This column was originally published on Marketwatch.
Today’s employment report from the Bureau of Labor Statistics, or BLS, continues 2014’s streak of good news, as we are finally starting to dig out of the crater the recession put in the labor market. The top line numbers you will hear the most about—if you’re at the wrong barbecue this weekend—are that the U. S. economy added 288,000 new jobs in June—versus a revised 224,000 jobs in May—and the unemployment rate edged down to 6.1 percent from 6.3 percent in May. The report shows the U.S. labor market still faces challenges, including 9.5 million unemployed workers, about a third of whom have been out of work for six months or more. But the average monthly job gains in the first half of 2014 are about 230,000 per month, as opposed to 195,000 per month in 2013: This is what a healthy labor-market recovery looks like.
The fall in the unemployment rate is good news and easily explained by the increase in payroll jobs and a steady 62.8 percent labor-force participation rate—the number of Americans working or looking for work. Looking at both the low number of Americans between the ages of 25 and 54 who are in the labor force, as well as the broadest measure of unemployment, it is clear that there is considerable slack in the labor market and it will take many months of good jobs reports such as this one to rebuild our economy. Furthermore, we also must put a large number of long-term unemployed Americans back to work.

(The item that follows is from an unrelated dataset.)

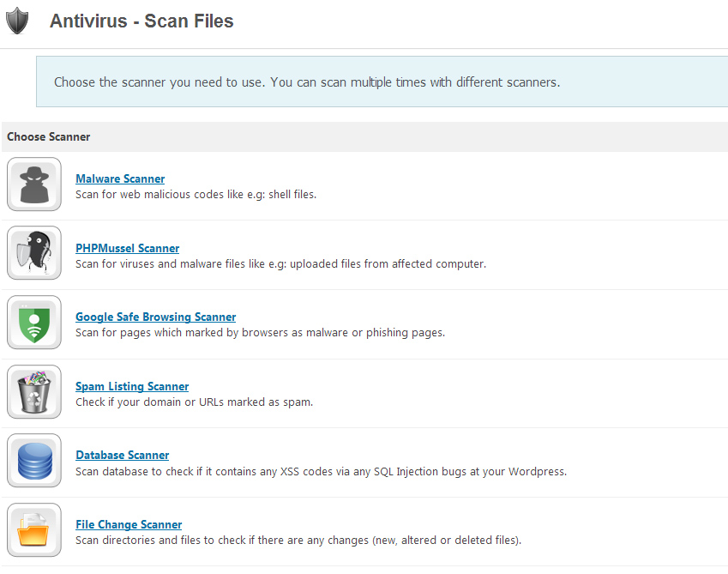The width and height of the screenshot is (728, 574).
Task: Click the "Check if your domain or URLs" description
Action: click(x=194, y=402)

But let’s not dampen what is clearly welcomed good news for the labor market.
While high unemployment continues to disproportionately affect specific demographic groups, June’s report brought some good news. African Americans made the biggest gains, with unemployment dropping from 11.5 percent in May to 10.7 percent in June. Unemployment among women and Asian Americans remains below the aggregate and fell by two-tenths of a percentage point for Asian Americans, to 5.1 percent, and four-tenths of a percentage point for women to 5.3 percent. A worrying trend, however, is that while unemployment rates are falling for most demographic groups, the Latino unemployment rate has ticked up over the past three months, going from 7.3 percent in April to 7.8 percent in June.

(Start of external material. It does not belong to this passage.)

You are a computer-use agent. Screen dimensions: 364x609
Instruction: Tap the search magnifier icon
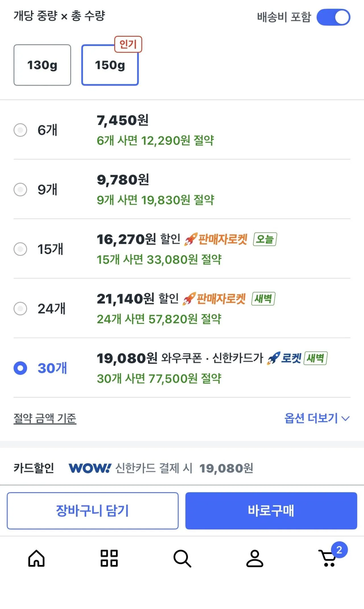182,558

So exactly where were the new jobs we added? BLS reports that the largest job gains were in professional and business services, with 67,000 jobs added in this sector. These jobs tend to pay good wages and have decent benefits; large gains in this sector are great news. The economy continues to see lots of jobs added in lower-wage sectors, with retail trade (40,000) and food services and drinking places (33,000) driving significant job creation. There were significant but not blockbuster gains in health care (21,000), transportation and warehousing (17,000), financial activities (17,000), manufacturing (16,000), and wholesale trade (15,000).
Perhaps the best news going forward is that the public sector is no longer shedding jobs. We are still trying to educate our kids with fewer local teachers, but 18,000 of the 26,000 new government jobs added in June were teachers, according to BLS data. These new hires reduce the number of teachers lost since the recession to 308,000.
Gridlock in Congress continues to provide perhaps the strongest headwind to a robust labor market going forward. In January, Congress cut off emergency unemployment insurance, severing a lifeline to workers, as well as removing one of the strongest pieces of fiscal stabilization and a valuable source of spending for the economy. At this moment, Congress is holding up a transportation bill because lawmakers can’t agree on how to bring in more revenue to maintain the nation’s roads and other highway programs. This inaction by Congress has a chilling effect on construction hiring, and this couldn’t come at a worse time, as highway construction can only take place during the summer months in many states.
We still have a long way to go before we have put every American who wants a job back to work, but months such as June are a sign of real progress. Not only are we in the midst of the longest private-sector job growth streak on record, but it is accelerating. Some of that acceleration seems to be that government—state and local—is beginning to finally ratchet back on austerity measures as evidenced by the hiring of teachers, who will make our next generation smarter and more productive, which is crucial to a robust and healthy future U.S. economy.
Michael Madowitz is an Economist at the Center for American Progress.